Diğer taraftan, alınan tüm önlemlere rağmen boru hatları, kaza, ihmal veya kasıt sonucu ciddi çevresel kirlenmelere yol açmaktadır. Sorumluluk hukuku gerçekleşen bu zararların tazmin edilmesinde ve sorumlu kişi veya kurumu saptamada başvurulacak başlıca hukuk alanı olmak durumundadır. Meşru bir işletme olan boru hattı tesisinde, faaliyete özgü tipik tehlikenin gerçekleşmesiyle meydana gelen zarar, tehlike sorumluluğu kavramı ile izah ve çözüme kavuşturulabilir. Bunun sonucunda faaliyeti ile başkalarını nicelik ve nitelik bakımından ağır tehlikeye maruz bırakan işleten, faaliyetinden fayda sağlaması karşılığında adalet ve hakkaniyet gereği mağdurun tüm zararını gidermekle yükümlüdür.
Ülkemizde de çeşitli kanunlardaki hükümlerle çözüm yolu bulunmaya çalışılan boru hattı tesisi işleteninin verdiği zarardan doğan sorumluluğu, geç kalınmasına rağmen 11. 01. 2011 tarihinde kabul edilip 01. 07. 2012 tarihinde yürürlüğe girecek 6098 sayılı Türk Borçlar Kanunu 71. maddesinde tehlike sorumluluğuna dair genel hükmün düzenlenmesiyle çözüme kavuşmuş gözükmektedir.
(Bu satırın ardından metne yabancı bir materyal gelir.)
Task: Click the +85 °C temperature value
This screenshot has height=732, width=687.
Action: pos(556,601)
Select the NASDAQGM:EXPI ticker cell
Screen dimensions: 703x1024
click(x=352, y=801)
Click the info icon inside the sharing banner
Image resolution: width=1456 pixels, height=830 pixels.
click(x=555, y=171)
Devletler ise, tehlikeli bir işletme olan transit boru hattından kaynaklanan sınıraşan zararların önlenmesi ya da giderilmesindeki temel yükümlülüklerini, hem uluslararası standartları uygulanmaya koyarak, hem de ikili ve çok taraflı anlaşmalar uyarınca yükümlenilen kontrol, gözetim, denetim ve güvenliğin sağlanması ödevlerini, iyi bir hükümetten beklenen özeni göstererek yerine getirebilirler.